Daniel Gelinas Daniel Gelinas

The Illusion of Energy Transition: When Geopolitics Meets System Reality

Electrification is accelerating across mobility, buildings, and infrastructure. But the data tells a more complex story: fossil fuels still dominate global electricity production, and renewables are primarily adding capacity rather than displacing existing generation. As geopolitical tensions expose the fragility of global energy systems, a critical question emerges—are we building cleaner systems, or simply more complex ones?

Energy at a Chokepoint: From Strait of Hormuz to Global Grid Dependence

A System Under Tension

The current tensions around the Strait of Hormuz are not geopolitical noise. They are a live stress test of the global energy system.

Roughly 20% of global oil supply transits through this narrow corridor. Any disruption doesn’t just affect fuel prices.

It reverberates through the entire energy stack — including electricity.

What the Data Actually Tells Us

The Energy Transition Reality: Growth Without Displacement

The above chart is not just historical. It is structural.

It shows one uncomfortable reality:

Fossil fuels still dominate global electricity production

Despite decades of transition efforts:

  • Coal remains the single largest source

  • Natural gas continues to expand

  • Oil, though smaller, still plays a role

Renewables are growing relatively fast.

But:

They are being added to the system, not replacing it at the same pace

The Hidden Constraint of Each Energy Source

To understand what happens next, we need to be brutally honest about limitations.

Fossil Fuels (Coal, Oil, Gas)

Strength:

  • Dispatchable

  • Energy-dense

  • Scalable

Limitation:

  • Geopolitical exposure

  • Price volatility

  • Carbon intensity

Highly performant — but globally fragile

Renewables (Solar, Wind)

Strength:

  • Low marginal cost

  • Clean generation

  • Rapid scalability

Limitation:

  • Intermittency

  • Storage dependency

  • Land and transmission constraints

Clean — but not continuously reliable without system support

Hydropower

Strength:

  • Stable baseload

  • Long asset life

Limitation:

  • Geographic dependency

  • Climate sensitivity (droughts)

Nuclear

Strength:

  • High output, low emissions

  • Reliable baseload

Limitation:

  • Long deployment timelines

  • Political and regulatory friction

The Core Reality

We are not transitioning from one system to another.

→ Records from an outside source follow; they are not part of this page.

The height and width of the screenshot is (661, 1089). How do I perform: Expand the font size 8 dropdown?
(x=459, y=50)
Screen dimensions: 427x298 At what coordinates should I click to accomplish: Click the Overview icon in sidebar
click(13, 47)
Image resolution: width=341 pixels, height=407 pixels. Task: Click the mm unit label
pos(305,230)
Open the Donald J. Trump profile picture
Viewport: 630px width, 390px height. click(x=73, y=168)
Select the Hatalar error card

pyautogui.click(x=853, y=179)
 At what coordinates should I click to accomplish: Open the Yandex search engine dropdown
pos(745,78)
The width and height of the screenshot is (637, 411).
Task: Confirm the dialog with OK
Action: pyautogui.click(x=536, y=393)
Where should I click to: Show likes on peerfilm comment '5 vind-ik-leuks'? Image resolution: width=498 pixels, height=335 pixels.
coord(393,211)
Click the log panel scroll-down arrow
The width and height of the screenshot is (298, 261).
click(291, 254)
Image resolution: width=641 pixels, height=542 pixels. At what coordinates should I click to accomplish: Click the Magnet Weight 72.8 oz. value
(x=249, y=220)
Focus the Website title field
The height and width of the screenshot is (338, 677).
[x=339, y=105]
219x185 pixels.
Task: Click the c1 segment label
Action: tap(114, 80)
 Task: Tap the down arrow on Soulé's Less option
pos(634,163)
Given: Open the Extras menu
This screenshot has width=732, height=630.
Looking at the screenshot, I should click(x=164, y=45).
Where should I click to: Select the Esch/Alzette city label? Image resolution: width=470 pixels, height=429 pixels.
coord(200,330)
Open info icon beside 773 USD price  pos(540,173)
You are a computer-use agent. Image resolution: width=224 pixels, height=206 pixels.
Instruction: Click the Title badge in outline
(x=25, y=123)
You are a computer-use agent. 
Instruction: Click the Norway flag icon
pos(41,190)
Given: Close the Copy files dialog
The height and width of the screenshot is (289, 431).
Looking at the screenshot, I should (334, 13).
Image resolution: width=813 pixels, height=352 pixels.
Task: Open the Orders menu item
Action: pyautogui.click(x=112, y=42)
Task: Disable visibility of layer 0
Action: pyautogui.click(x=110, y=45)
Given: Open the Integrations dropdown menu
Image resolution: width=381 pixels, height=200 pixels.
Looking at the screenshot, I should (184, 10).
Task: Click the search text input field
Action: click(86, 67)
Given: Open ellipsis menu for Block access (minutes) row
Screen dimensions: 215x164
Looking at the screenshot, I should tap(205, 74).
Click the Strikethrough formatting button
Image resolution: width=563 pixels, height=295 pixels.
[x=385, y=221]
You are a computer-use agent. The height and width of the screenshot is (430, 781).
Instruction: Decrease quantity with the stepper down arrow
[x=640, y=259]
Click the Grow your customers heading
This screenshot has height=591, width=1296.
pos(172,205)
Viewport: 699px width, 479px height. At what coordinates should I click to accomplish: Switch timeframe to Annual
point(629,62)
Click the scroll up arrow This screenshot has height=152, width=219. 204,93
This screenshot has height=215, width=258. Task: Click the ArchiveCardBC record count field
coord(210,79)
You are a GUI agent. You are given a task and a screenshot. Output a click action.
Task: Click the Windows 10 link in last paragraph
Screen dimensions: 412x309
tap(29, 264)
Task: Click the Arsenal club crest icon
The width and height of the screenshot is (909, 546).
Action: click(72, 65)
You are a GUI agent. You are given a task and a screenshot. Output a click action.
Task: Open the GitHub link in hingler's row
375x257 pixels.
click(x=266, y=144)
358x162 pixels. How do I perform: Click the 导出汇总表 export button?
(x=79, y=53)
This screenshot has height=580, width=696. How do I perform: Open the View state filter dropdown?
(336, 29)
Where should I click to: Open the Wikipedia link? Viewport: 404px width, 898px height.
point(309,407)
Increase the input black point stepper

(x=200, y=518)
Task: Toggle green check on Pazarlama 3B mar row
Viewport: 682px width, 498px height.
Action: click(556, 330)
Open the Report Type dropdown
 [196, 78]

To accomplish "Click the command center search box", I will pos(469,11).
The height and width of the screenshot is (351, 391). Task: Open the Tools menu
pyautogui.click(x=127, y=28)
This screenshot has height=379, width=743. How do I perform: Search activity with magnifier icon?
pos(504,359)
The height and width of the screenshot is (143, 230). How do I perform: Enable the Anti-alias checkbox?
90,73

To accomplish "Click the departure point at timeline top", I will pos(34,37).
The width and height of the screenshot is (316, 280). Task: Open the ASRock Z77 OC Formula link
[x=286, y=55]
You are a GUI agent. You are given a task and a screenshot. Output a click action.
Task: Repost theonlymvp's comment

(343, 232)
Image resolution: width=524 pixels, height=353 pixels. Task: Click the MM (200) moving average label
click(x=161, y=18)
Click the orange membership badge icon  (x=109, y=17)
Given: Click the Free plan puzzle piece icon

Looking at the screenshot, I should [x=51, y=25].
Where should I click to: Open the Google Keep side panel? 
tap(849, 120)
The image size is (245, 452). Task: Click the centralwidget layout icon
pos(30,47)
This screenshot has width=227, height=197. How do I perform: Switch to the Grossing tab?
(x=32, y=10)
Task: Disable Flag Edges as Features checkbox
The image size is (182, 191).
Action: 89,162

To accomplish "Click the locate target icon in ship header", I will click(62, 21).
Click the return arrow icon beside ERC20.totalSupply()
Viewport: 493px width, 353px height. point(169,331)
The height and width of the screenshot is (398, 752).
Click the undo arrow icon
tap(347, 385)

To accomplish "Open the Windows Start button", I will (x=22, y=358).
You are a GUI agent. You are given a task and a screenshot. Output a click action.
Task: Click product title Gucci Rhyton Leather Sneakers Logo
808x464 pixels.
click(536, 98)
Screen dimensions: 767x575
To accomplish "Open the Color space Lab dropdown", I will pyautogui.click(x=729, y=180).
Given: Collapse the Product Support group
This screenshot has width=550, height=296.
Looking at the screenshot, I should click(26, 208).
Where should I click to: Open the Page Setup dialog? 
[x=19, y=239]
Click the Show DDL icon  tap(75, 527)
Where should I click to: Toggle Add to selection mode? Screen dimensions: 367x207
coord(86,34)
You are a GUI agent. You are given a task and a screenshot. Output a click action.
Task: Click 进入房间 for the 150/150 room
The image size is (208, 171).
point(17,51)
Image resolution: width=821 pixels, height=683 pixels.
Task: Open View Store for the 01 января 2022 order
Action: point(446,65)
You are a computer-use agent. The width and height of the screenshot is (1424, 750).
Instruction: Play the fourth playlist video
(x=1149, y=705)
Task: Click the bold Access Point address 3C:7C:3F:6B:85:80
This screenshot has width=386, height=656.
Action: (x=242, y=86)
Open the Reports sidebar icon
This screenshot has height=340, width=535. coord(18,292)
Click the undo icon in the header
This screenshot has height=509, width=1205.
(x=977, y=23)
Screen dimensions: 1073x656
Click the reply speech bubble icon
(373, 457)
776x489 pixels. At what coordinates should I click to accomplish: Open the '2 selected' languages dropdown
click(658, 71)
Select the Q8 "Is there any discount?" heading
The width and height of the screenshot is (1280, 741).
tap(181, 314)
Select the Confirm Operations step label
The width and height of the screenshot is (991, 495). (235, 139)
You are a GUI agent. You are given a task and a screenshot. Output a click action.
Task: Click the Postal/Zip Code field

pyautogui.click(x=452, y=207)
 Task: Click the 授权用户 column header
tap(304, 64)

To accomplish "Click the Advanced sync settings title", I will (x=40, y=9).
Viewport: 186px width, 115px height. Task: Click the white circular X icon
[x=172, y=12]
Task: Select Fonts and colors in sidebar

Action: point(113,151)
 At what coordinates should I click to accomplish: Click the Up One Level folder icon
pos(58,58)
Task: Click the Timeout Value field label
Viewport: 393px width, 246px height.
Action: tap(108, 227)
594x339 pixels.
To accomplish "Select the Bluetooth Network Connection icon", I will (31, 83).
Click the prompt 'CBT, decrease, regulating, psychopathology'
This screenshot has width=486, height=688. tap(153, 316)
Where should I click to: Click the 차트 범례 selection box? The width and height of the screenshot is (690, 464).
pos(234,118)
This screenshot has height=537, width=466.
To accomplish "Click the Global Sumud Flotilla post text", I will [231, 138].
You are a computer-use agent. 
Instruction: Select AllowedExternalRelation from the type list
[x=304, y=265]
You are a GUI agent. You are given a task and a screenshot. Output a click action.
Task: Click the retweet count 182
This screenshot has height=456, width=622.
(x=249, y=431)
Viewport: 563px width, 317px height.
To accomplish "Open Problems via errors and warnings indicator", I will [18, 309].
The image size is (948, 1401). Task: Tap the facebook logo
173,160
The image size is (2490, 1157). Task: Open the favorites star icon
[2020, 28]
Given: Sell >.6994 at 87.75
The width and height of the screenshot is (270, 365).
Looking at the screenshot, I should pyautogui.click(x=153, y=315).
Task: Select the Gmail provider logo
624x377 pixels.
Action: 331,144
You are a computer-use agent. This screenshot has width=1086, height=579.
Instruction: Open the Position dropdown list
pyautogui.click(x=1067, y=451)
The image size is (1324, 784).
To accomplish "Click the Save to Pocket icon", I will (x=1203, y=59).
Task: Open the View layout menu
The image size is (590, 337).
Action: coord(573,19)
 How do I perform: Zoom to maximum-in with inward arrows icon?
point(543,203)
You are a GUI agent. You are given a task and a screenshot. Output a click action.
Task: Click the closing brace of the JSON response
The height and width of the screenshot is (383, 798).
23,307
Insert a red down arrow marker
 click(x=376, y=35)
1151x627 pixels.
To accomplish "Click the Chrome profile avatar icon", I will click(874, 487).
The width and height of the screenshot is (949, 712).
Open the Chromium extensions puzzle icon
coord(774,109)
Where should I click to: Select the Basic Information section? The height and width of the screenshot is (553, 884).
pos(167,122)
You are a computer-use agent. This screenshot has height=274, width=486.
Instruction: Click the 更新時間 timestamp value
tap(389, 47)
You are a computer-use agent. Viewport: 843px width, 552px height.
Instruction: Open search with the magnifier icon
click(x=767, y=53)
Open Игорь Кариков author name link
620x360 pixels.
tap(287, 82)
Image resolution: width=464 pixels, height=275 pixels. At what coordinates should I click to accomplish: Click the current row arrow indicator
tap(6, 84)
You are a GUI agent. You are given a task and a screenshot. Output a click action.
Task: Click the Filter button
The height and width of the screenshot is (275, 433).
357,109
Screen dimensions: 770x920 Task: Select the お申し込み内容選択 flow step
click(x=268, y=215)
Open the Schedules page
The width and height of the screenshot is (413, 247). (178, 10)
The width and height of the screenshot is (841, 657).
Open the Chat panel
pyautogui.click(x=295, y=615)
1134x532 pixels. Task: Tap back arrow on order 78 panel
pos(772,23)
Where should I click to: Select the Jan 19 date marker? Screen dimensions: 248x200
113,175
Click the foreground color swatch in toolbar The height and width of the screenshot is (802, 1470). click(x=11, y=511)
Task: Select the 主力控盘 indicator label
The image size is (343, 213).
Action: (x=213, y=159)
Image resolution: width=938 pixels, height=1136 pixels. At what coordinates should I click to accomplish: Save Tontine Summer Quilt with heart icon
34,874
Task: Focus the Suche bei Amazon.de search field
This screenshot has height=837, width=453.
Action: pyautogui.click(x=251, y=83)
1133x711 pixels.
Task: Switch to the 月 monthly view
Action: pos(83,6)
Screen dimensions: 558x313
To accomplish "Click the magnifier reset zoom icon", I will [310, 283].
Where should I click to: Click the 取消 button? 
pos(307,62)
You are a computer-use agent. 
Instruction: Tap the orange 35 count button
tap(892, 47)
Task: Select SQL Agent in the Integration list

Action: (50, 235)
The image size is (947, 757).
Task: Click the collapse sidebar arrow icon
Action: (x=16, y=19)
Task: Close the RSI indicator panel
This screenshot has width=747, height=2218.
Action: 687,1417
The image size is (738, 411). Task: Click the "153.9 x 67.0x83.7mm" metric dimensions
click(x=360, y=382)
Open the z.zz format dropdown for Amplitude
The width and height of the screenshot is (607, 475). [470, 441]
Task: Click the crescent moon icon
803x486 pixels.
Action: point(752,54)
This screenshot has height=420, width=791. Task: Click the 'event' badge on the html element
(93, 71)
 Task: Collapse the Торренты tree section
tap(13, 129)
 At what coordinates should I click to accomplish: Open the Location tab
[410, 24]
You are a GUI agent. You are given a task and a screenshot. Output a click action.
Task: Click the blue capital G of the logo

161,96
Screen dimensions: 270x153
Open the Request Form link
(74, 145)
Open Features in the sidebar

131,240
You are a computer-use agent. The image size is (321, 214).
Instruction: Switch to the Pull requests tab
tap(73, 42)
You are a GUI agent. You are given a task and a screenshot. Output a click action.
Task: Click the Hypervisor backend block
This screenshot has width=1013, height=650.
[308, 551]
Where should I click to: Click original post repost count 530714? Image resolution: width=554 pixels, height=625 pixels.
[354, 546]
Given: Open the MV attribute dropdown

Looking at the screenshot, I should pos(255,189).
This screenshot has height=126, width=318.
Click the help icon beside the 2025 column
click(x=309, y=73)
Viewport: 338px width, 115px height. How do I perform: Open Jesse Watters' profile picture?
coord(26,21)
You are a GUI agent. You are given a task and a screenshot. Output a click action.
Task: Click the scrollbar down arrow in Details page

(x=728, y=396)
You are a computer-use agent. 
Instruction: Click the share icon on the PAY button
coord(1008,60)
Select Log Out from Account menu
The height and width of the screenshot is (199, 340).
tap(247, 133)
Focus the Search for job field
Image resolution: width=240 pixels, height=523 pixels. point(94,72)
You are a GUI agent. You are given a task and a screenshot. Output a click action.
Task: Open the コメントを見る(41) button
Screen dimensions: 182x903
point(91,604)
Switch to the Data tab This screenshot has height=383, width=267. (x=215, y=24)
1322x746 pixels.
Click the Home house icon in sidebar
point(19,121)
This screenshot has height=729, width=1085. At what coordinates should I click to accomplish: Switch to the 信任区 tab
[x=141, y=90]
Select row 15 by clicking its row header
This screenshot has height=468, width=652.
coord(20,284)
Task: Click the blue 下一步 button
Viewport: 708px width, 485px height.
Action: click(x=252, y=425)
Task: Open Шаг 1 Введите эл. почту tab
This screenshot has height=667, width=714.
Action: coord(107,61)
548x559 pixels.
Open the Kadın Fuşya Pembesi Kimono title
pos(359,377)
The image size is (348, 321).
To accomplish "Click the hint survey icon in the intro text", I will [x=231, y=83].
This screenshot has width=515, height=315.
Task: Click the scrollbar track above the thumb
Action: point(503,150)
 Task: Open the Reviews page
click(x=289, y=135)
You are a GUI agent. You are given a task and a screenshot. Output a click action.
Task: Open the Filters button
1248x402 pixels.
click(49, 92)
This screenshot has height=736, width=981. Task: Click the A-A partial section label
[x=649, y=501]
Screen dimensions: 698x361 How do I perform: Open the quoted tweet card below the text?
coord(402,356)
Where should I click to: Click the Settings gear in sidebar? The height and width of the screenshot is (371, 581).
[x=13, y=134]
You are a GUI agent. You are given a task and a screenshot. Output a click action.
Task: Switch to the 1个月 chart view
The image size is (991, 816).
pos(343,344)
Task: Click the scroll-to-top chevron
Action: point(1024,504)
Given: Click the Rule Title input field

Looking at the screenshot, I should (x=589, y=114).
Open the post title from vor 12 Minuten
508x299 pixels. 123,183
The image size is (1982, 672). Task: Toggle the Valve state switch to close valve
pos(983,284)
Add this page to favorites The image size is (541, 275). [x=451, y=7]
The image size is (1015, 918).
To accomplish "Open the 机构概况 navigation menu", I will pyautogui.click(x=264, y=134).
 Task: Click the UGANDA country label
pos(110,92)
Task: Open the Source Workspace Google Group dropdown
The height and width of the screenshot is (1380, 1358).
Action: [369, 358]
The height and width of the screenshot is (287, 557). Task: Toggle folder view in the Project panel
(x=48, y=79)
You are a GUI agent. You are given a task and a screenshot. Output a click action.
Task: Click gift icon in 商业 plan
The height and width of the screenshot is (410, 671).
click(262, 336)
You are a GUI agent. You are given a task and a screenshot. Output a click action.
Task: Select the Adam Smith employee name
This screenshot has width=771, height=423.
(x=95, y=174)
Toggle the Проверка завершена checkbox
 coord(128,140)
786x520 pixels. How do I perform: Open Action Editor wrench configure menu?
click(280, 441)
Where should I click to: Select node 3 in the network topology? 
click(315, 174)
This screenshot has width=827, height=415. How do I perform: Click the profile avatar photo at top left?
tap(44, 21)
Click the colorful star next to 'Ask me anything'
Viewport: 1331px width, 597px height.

We are layering systems on top of each other

Which creates:

  • More complexity

  • More interdependence

  • More points of failure

Enter Geopolitics: The Gulf Effect

When a geopolitical shock hits oil:

Most assume the impact is limited to:

  • Gasoline prices

  • Transportation costs

But the second-order effects are far broader:

  • Natural gas markets tighten

  • Electricity prices increase in fossil-dependent grids

  • Supply chains slow down

  • Inflationary pressure builds

Energy is not a sector. It is the foundation layer of everything else.

The Coming Months: What to Expect

If tensions persist:

  1. Price Volatility Becomes Structural
    Not spikes — sustained instability

  2. Grid Stress Increases
    Especially in regions balancing electrification with fossil backup

  3. Behavior Doesn’t Shift Fast Enough
    Because alternatives remain incomplete

  4. Policy Responses Lag Reality
    Infrastructure takes years — shocks happen overnight

The Strategic Blind Spot

We are asking the energy system to be:

  • Cleaner

  • Electrified

  • Scalable

But we are not asking:

Is it resilient under disruption?

Where Mobility Becomes Critical

Mobility is directly downstream of energy.

And today:

  • Fuel-based mobility is exposed

  • Electrified mobility is grid-dependent

Which leaves one category:

Low-dependency mobility systems

Active Mobility: Not a Lifestyle — A System Hedge

Cycling is often framed as:

  • Sustainability

  • Urban design

  • Lifestyle

But in this context, it becomes something else:

A resilience layer

Because it:

  • Requires minimal external energy

  • Operates independently of global supply chains

  • Remains functional under constraint

But There’s a Catch

Even the most resilient mobility system fails if:

  • There’s no secure place to park

  • No way to charge e-bikes safely

  • No integration into buildings

  • No mitigation of battery fire risks

The system breaks at arrival

A More Honest Conclusion

The energy transition is real.

But incomplete.

Geopolitical shocks like the current Gulf tensions don’t create new problems.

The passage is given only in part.